In one corner of that fight is Vladimir Gusinskii, a former theater producer who built Media-Most into what Russians rate as their country's largest and possibly most liberal independent media organization. Facing him is Boris Berezovskii, Kremlin adviser and at least sometime intimate of Yeltsin, who has close ties to ORT television channel, which is 51 percent owned by the state. In the past, ORT has featured Berezovskii's views and sided with his friends in the cabinet.

"The animosity between Mr. Berezovsky and Mr. Gusinsky is intensifying by the day," writes John Thornhill of "The Financial Times." He reports that "many Russians fear Mr. Gusinsky will be the loser because his finances, unlike Mr. Berezovsky's, would appear to be particularly vulnerable."

Recently the tax police raided the offices of Gusinskii's flagship, Media-Most. The raid coincided with ORT reports on the shaky state of Gusinskii's NTV's finances, zeroing in on dependence on soft credits and loan guarantees from the mammoth Gazprom gas company.

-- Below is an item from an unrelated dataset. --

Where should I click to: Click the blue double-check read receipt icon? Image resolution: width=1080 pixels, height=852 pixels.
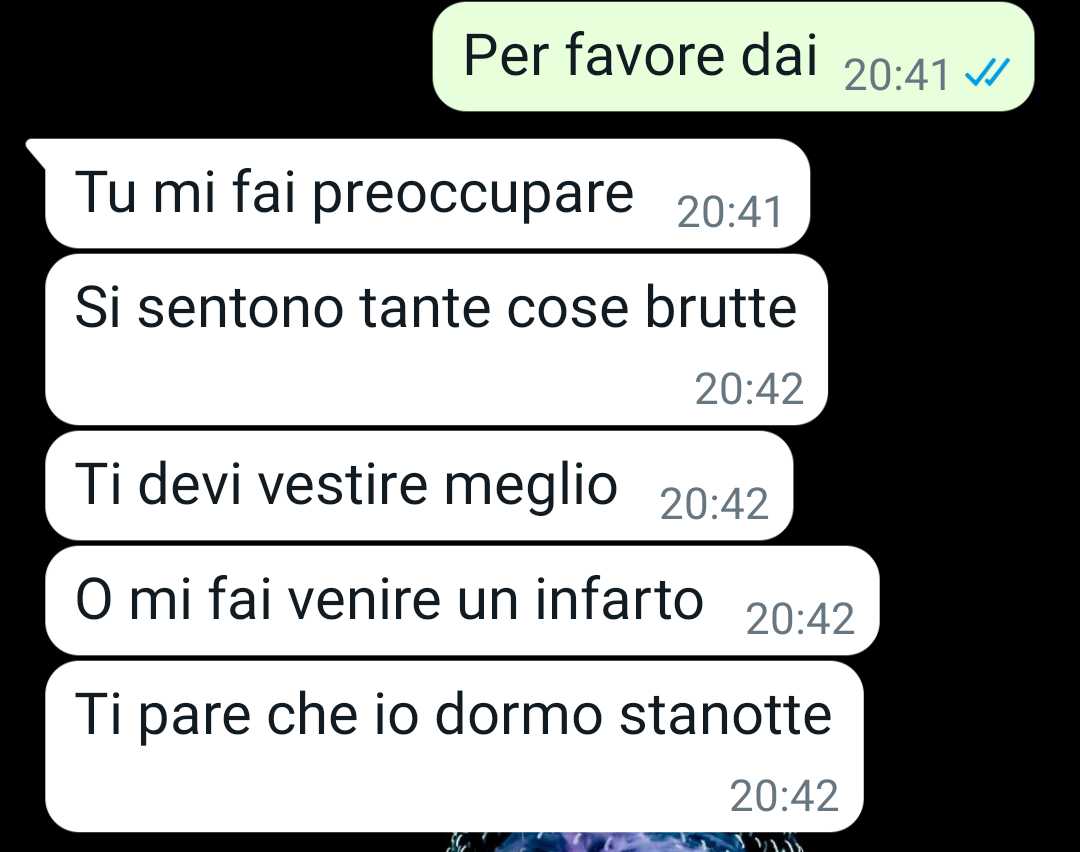987,72
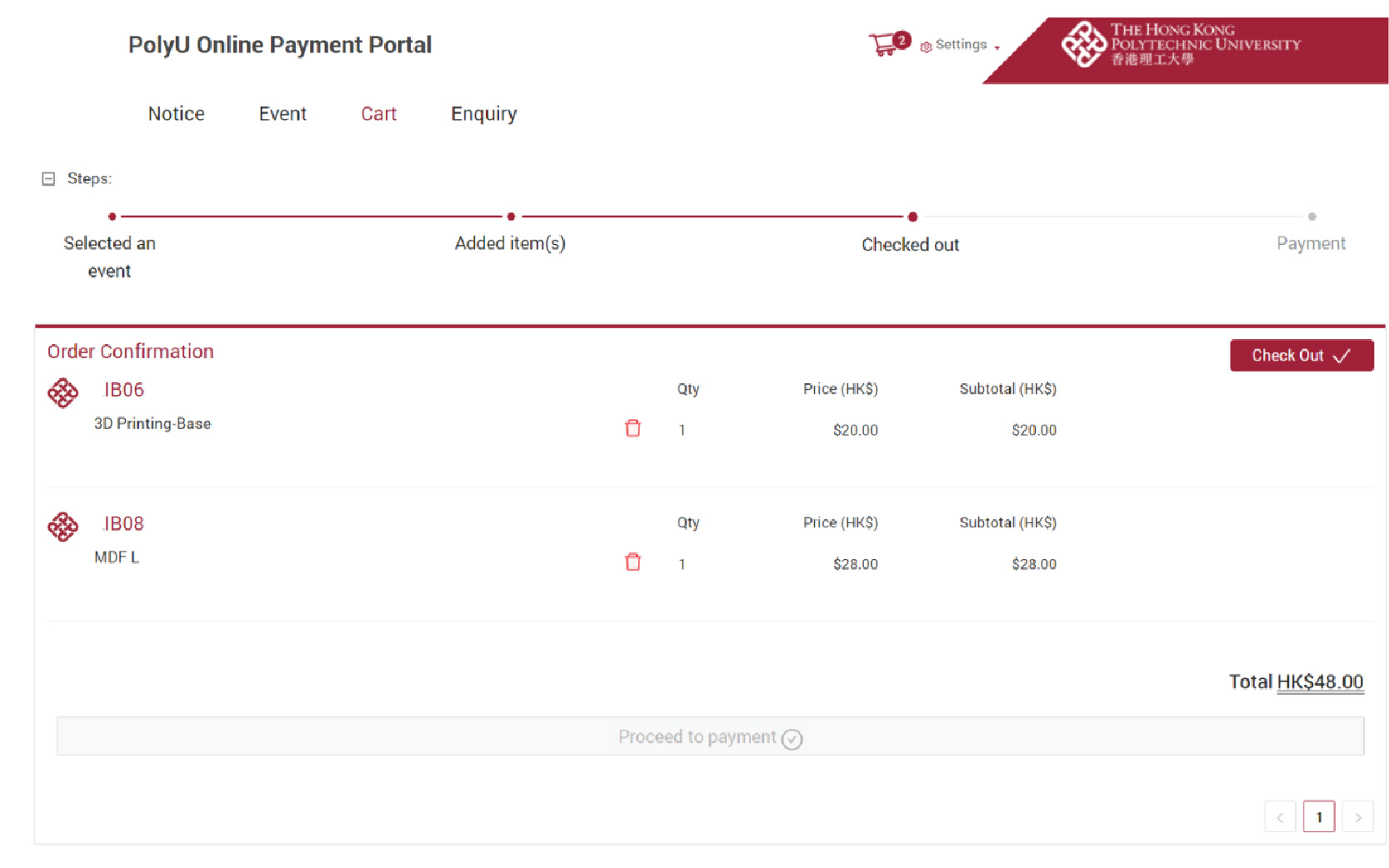
Task: Click the Total HK$48.00 link
Action: (1321, 681)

Next, in what Moscow observers call an act of revenge, Gusinskii's NTV attacked Aleksandr Voloshin, Yeltsin's chief of staff and the government representative on ORT's board. "We consider that the activities of A. Voloshin compromise the Kremlin, the president, and the authorities in Russia," said anchorman Yevgenii Kisilyov of "Itogi," NTV's feisty, popular current affairs program.

Largely on the basis of the biography of the man who was named to head the ministry, many believe the new media ministry is likely to intervene in this power struggle one way or the other--despite solemn pledges that it will not get involved in ideological disputes.

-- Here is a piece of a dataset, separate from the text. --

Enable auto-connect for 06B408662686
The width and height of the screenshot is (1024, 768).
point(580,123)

The new minister chosen by President Yeltsin is Mikhail Lesin, the presidential public relations chief who quit in 1997 for reasons still undisclosed. But perhaps more significant is the fact that Lesin worked for Yeltsin's reelection campaign in 1996, when strong media support helped him roll back a Communist challenge. Lesin's performance was good enough to earn the top public relations post--and now his promotion to the cabinet. Not so coincidentally, in his most recent job he served as deputy chairman of the state television channel RTR.

In announcing his appointment, the Kremlin defined Lesin's task as working out and implementing state policy on mass media, information technology, and advertising. Lesin promptly denied reports that plans are afoot to nationalize NTV. He pointed out that ORT and NTV "still exist," even though they "discredit the media" with their analytical programs.

In an interview with "Kommersant-Daily" published on July 22, Lesin announced that his ministry had already drafted amendments to the law on media and on political advertisements. When asked to describe the amendments, Lesin said that they "concern the rights of the media and the rights of control over them."

In his comments on this new ministry, Prime Minister Sergei Stepashin insisted that far from imposing a new censorship, the ministry is to make relations between the state and independent media as transparent as possible. Then he defined the job of the ministry by coining a new slogan for the news media: "Election campaigns in accordance with the law." But close observers of the Russian news media predict that the new ministry is almost certain to have vast powers over such technicalities as license regulation, advertising, satellite broadcasting, and press distribution, technicalities that it may exploit to defend those in power.

On August 2, the chief editors of 14 newspapers and magazines, including some controlled by Berezovskii and others by Gusinskii, asked Yeltsin for a meeting to discuss what they called an "abnormal situation." The editors charged that "high-ranking officials are putting pressure on the mass media and on journalists" and using "even the president's name" during the runup to the State Duma election campaign. The letter does not mention names, so it is unclear if Leshin is involved.

Upon his appointment, Leshin made a comment that may offer an insight into his approach: "The media currently have more opportunities to influence the state than vice versa. Therefore, protection of the state from the 'free media' is a more vital problem today."

Such an attitude does not necessarily bode well for the way in which the government may seek to regulate the press, particularly as the parliamentary campaign season officially opens later this month.